Using .htaccess for site control
How to prevent hot-linking, refer moved pages and block robots using .htaccess
- What is .htaccess?
- Preventing abuse by hot-linking to contents on your site
- Moved pages
- Bad Bot User-Agent based blocking
1. What is .htaccess?
.htaccess is an apache configuration you can place in any folder on your website and it will apply to all recursive folders. It can be used to password protect folders, change properties on specific file-types and more.
It is known to be good to leave a few blank lines at the end of your .htaccess file.
2. Preventing abuse by hot-linking to contents on your site
Bandwidth abuse / stealing by sites embedding images and other content from your server is a growing problem.
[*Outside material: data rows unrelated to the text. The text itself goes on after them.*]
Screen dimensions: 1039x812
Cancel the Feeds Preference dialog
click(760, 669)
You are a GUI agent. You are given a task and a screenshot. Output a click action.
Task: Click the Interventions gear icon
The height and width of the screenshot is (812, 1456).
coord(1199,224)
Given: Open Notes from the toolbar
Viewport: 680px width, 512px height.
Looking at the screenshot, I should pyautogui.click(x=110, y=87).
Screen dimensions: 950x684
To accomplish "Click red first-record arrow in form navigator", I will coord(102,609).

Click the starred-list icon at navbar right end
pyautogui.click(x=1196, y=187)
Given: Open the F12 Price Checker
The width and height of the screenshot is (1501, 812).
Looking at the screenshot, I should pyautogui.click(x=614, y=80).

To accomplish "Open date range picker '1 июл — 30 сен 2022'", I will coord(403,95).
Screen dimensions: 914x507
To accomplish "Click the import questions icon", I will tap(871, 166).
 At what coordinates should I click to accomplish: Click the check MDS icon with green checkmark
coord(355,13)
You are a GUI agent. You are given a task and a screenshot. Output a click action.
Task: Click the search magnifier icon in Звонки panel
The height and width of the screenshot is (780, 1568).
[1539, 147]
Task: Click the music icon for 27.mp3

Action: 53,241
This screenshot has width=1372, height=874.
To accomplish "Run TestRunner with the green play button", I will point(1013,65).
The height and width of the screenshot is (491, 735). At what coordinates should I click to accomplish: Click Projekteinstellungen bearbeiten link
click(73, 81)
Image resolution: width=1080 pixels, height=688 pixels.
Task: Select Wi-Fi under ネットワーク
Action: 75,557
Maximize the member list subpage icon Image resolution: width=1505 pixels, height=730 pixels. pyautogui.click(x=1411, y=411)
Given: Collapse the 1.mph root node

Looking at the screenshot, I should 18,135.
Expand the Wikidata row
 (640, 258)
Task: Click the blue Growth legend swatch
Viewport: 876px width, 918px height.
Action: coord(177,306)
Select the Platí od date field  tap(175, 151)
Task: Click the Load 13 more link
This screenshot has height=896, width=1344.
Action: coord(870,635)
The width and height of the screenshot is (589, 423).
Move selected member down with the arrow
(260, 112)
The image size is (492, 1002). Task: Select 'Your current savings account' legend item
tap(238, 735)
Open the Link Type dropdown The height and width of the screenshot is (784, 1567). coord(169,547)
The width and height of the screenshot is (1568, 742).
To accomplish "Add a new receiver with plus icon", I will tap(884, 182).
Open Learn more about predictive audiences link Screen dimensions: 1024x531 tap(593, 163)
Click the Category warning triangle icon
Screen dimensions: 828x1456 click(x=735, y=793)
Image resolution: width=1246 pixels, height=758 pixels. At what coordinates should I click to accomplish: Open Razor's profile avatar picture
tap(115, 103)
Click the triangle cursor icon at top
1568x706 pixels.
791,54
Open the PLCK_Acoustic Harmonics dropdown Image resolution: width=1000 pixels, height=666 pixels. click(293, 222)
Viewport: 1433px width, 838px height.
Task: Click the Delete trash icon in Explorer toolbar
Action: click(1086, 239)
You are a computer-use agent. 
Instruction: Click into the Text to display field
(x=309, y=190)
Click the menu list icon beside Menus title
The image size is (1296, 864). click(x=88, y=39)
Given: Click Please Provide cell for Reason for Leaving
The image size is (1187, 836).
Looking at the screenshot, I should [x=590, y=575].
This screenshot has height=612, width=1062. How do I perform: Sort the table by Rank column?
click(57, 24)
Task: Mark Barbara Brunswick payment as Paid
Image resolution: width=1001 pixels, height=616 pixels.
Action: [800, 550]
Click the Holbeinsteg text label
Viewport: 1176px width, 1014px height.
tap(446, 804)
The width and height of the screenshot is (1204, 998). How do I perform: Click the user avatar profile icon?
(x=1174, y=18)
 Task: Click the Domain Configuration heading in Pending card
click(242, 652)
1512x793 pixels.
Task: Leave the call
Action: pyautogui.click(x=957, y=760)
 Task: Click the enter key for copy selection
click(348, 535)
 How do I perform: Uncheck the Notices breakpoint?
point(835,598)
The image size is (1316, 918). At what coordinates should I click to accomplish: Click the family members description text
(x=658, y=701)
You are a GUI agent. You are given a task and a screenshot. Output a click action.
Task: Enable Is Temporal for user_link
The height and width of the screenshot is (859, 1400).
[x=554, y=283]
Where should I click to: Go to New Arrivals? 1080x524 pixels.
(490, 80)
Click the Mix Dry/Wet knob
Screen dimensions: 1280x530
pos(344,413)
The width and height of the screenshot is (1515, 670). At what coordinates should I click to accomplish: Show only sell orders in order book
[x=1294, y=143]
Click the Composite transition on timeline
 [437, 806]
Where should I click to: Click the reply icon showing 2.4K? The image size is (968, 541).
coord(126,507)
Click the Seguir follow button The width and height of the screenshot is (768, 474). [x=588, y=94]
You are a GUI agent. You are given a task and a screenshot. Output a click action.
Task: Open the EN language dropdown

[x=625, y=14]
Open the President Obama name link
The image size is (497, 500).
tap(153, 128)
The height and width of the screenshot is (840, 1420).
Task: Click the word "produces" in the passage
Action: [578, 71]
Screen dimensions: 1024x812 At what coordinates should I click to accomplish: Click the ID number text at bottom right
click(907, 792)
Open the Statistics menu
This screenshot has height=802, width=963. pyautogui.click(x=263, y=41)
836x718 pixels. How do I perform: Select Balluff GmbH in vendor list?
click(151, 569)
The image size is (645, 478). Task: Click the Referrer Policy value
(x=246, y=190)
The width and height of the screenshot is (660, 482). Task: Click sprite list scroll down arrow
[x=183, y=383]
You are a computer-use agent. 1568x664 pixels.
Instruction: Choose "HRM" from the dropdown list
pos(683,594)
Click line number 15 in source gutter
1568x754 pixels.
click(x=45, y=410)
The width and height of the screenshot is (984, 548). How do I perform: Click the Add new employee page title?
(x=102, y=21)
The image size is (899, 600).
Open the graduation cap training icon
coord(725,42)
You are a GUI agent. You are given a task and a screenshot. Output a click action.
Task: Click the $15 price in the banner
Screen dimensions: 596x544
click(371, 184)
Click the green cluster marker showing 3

Some forums allow users to add a picture to their post and it is common to use a link to another site as user picture.
With apache you can add FilesMatch to your .htaccess and Deny all request not refered from your domain. A FilesMatch section can begin like this:
<FilesMatch "\.(gif|jpg|png|swf|mpg|avi)$">
And should contain and ruleset like Order Allow,Deny
The $ at the end of the match sets (foo|bar) makes the rule only apply to files ending with given strings, omitting it will make the match include files who contain the string anywhere in the filename (meaning myfile.foo.tar.bz2 would match foo).
Example .htaccess usage:
SetEnvIfNoCase Referer "homelinux\.org" local_ref=1 <FilesMatch "\.(gif|jpg|png|swf|mpg|avi)"> Order Allow,Deny Allow from env=local_ref </FilesMatch>
For more additional information, refer to:
- Apache Core Features: FilesMatch http://httpd.apache.org/docs/mod/core.html.en#filesmatch
- Preventing Image 'Theft' http://apache-server.com/tutorials/ATimage-theft.html
3. Moved pages
If you change your publishing system you may run into the problem that pages now moved are linked to an old and no longer working URL.
You can use a directive Redirect
Example .htaccess file:
Redirect /old/page.html http://foo.bar.org/moved/here.php Redirect /foo/moved.html http://foo.bar.org/new/page/ RedirectPermanent /bar/movedforgood.html http://foo.org/new/
Use RedirectPermanent if the new links are permanent.
4. Bad Bot User-Agent based blocking
If you admin your own website and look at the logs you have probably noticed a high number of visitors with strange and unusual user-agent identification. You also probably seen bad robots eat all your bandwith by hitting you with a high number of request or downloading the same file using five to ten connections from time to time.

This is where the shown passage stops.